На верёвке, прицепленной на обычные, пластиковые прищепки, висела вся моя одежда, от блузки до… трусов. Белое кружево с кокетливым бантиком спереди болталось в тени навеса, как поднятый белый флаг моего поражения.
Я обогнула Глеба, быстро подошла к верёвке, не веря глазам. Постирано? Мои вещи сушились после стирки? После вчерашнего ливня, грязевых потоков, по которым пришлось топтаться, я решила, что с ними стоит попрощаться, а они висели себе – расправленные и сухие, колыхаясь на лёгком ветру. Дотронулась я почему-то до трусов, словно не верила, что это не галлюцинация.
– Я не знал, на какой режим можно ставить, поэтому постирал руками, – услышала я голос сзади.
Постирал? Постирал руками?
– Ты постирал мои трусы? – Я резко повернулась, посмотрела на Глеба, не веря ни ему, ни себе, ни своим глазам, ни ушам.
Господи… абсурд какой-то. Я отлично знала, что у мужчин, помимо первичного полового признака, имелись так же две руки, две ноги, голова. Любая особь мужского пола могла постирать что угодно, даже мои трусы, но не Голованов же.

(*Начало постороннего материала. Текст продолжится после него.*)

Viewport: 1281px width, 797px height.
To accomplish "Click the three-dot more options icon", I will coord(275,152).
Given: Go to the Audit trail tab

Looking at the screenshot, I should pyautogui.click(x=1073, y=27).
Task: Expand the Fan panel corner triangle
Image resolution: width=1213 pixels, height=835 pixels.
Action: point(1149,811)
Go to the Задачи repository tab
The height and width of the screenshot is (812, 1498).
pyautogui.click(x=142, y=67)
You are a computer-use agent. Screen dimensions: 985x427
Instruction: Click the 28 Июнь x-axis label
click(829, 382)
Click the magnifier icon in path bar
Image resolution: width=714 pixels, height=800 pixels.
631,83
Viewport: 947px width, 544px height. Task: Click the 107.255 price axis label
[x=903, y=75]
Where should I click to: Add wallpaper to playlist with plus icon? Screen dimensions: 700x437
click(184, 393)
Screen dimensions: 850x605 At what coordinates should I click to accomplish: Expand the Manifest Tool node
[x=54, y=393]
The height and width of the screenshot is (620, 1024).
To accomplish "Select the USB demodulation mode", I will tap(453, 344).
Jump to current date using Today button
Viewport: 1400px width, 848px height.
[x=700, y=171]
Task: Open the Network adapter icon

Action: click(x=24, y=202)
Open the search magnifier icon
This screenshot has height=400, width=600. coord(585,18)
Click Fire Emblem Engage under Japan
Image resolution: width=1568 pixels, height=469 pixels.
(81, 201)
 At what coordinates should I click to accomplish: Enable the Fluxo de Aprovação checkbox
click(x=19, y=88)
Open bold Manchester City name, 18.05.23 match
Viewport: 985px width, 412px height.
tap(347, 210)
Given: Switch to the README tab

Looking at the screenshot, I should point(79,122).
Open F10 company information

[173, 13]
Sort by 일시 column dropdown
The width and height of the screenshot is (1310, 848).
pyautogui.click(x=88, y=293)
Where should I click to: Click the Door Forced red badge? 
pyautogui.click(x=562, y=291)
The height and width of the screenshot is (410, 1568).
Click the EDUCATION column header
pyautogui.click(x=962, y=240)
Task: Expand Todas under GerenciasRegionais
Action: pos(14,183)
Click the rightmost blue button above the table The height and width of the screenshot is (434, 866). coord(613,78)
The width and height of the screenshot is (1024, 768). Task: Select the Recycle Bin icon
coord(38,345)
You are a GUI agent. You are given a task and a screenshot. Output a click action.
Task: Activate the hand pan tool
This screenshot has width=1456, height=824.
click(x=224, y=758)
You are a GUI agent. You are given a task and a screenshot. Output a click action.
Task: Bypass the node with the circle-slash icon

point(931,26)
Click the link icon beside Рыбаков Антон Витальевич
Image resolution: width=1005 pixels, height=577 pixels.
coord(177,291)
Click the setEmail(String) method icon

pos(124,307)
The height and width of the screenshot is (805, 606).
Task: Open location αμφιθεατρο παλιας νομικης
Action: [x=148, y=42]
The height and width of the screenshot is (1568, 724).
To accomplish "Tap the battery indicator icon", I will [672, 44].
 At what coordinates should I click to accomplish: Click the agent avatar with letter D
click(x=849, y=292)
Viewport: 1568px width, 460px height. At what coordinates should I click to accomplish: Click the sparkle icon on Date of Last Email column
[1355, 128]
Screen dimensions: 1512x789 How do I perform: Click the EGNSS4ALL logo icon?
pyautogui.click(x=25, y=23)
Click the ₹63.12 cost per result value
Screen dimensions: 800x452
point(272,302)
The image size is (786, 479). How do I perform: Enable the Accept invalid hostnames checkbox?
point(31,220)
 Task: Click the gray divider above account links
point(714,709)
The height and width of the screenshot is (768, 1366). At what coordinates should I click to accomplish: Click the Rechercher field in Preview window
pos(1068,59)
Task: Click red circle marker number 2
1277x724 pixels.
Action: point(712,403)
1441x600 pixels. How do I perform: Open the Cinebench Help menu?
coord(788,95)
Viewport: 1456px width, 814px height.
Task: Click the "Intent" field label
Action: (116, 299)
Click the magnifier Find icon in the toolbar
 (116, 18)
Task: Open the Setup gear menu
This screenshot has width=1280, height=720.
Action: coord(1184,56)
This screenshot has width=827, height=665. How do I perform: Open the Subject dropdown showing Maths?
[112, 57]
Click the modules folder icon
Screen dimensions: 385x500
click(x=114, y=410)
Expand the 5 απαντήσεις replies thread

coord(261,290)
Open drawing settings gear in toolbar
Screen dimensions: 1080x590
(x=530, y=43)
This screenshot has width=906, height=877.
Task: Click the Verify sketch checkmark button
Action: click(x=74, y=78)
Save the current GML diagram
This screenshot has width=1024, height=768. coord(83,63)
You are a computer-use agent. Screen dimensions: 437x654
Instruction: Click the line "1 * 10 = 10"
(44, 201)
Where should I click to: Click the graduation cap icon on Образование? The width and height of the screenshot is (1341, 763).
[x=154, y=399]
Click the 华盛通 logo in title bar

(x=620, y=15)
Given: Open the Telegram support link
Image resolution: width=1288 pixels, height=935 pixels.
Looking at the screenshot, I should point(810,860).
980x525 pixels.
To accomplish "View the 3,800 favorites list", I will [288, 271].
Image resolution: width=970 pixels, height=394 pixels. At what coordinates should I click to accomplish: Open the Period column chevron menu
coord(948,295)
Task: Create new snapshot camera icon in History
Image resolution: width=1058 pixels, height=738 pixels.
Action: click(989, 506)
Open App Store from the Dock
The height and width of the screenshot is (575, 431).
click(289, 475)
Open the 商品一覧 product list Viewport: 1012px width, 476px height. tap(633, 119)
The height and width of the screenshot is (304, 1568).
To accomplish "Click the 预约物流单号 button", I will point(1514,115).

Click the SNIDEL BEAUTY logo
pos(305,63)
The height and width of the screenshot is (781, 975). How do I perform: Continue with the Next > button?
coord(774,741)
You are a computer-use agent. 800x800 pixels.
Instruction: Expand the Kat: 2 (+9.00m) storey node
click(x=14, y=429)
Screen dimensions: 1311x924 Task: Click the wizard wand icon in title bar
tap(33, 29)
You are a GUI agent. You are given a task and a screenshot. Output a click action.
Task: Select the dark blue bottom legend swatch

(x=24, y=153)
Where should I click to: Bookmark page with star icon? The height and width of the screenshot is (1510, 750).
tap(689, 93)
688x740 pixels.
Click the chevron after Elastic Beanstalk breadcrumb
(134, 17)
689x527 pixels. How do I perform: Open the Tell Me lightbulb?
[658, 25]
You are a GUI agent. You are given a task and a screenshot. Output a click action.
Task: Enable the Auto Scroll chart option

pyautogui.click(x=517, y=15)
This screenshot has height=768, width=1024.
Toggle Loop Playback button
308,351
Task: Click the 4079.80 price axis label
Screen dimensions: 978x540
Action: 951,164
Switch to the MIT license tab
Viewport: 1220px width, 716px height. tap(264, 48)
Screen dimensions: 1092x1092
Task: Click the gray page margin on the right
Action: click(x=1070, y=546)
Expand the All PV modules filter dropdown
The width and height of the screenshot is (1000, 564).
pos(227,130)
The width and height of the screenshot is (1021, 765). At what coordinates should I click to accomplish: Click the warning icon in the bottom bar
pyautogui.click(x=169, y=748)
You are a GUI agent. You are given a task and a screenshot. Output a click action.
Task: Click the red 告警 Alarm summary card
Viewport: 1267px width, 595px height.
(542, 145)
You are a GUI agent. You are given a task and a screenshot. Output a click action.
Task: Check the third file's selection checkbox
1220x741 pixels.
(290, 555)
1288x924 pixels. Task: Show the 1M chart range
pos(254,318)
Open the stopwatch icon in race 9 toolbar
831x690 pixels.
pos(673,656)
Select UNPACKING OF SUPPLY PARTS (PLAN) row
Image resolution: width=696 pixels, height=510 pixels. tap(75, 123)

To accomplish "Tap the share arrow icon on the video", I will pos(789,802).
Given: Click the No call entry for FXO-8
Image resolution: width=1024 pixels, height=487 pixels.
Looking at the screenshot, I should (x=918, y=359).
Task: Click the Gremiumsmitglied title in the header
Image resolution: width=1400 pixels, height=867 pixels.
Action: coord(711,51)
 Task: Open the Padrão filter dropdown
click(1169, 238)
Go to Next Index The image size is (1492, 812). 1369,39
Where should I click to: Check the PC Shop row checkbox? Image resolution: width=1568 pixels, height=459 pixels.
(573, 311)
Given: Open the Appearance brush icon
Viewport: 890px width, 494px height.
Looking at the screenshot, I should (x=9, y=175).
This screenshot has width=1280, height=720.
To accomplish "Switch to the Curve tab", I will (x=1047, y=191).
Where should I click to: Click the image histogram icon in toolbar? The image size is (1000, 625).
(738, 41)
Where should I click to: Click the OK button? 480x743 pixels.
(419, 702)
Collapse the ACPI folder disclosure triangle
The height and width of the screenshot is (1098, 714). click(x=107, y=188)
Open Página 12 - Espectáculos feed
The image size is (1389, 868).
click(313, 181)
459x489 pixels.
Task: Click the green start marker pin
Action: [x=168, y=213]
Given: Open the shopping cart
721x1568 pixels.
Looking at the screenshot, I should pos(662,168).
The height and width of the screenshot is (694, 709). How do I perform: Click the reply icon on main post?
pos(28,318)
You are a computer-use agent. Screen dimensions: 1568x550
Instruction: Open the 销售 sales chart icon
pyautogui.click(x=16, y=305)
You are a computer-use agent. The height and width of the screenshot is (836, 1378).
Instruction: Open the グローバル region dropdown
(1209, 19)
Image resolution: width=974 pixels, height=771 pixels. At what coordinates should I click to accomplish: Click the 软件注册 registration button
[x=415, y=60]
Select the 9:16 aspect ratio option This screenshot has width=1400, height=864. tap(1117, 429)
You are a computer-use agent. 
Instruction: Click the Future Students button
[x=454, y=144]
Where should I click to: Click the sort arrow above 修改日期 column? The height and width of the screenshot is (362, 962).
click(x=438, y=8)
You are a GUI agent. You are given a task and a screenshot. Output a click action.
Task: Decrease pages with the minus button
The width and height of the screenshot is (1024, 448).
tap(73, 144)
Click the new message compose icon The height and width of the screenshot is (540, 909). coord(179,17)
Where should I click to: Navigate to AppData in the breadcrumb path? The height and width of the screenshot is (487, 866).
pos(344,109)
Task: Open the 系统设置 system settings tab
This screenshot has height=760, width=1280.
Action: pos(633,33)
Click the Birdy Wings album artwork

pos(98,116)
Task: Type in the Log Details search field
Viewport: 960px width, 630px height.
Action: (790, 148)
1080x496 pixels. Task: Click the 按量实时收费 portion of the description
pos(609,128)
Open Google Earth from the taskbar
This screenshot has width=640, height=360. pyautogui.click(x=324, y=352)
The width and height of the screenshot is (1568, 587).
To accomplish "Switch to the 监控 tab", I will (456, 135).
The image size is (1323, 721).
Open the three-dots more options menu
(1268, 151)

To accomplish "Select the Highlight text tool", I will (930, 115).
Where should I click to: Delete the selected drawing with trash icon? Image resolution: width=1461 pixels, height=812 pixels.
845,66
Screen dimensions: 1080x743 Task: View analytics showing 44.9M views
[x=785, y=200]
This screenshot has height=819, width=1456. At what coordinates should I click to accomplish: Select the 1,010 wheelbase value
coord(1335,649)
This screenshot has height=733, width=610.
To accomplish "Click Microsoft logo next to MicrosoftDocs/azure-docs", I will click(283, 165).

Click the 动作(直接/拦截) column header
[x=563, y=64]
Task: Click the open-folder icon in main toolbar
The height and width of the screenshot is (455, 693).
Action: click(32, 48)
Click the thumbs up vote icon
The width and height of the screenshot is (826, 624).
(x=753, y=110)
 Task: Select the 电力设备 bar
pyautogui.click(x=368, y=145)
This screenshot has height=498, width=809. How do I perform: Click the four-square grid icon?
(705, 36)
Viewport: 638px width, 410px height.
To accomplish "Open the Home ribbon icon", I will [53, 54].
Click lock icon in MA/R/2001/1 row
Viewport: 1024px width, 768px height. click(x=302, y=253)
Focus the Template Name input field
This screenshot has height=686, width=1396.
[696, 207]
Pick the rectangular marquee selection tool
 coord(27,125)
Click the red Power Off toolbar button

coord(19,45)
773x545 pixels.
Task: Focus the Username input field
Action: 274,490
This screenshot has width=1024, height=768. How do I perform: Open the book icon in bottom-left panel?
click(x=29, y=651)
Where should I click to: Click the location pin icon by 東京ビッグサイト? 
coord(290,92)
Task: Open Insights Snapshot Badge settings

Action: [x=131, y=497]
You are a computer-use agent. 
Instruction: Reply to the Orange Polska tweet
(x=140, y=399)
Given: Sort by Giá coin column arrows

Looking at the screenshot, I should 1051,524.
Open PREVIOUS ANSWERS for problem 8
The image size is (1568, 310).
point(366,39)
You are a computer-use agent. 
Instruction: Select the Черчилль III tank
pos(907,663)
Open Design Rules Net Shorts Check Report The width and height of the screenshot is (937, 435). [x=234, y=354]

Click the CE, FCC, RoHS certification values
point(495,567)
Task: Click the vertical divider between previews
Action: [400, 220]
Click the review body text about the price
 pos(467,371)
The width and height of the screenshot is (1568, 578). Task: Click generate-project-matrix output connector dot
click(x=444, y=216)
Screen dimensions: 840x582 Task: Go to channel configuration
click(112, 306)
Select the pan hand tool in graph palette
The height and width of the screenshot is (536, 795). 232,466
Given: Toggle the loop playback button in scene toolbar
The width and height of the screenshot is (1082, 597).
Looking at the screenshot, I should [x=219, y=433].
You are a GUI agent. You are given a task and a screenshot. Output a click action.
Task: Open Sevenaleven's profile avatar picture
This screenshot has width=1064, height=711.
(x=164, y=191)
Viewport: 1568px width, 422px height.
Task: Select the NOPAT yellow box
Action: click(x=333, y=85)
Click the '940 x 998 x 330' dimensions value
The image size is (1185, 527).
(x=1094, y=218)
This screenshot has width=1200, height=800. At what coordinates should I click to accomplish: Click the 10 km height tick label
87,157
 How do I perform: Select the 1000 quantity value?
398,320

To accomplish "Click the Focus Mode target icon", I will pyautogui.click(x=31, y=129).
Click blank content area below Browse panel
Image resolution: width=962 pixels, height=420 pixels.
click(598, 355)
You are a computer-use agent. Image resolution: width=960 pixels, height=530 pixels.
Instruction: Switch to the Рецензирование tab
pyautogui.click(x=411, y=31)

– Те, которые ты спрятала под наматрасником, кстати, тоже, – ответил он, смерив меня странным взглядом.
– Трусы? – повторила я.
– Не вижу проблемы, – пожал плечами Глеб и нагло подмигнул: – Не чужие люди.
– Откуда ты знаешь, что я забыла в твоей кровати трусы?
– Это моя кровать, Цыпа! – Он раскинул руки, демонстрируя широкий размах.
Даже сидя, Голованов казался огромным, по сравнению с ним, я – Простак, гном из Диснеевского мультфильма «Белоснежка и семь гномов». Свисающие рукава и тянущийся по земле подол абайи красноречиво дополняли образ.
– Лия нашла? – засияла я, позабыв собственное удивление от того, что Голованов позаботился, в чём мне возвращаться домой.
– Чой-та? – съехидничал он в ответ, пародируя доктора Быкова из сериала «Интерны», прищурился, оглядел меня с ног до головы, продолжил: – Задницей чую связь между диверсионной заброской трусов в мою постель и вчерашними событиями, но сути уловить не могу. Поведаешь, Цыпа?
Он откинулся на спинку из ротанга, вытянул ноги, окинул меня насмешливым взглядом, облизнул губы и, наконец, посмотрел мне в глаза.
– Какая я тебе Цыпа? – взбеленилась я. – С женой в таком тоне разговаривать будешь!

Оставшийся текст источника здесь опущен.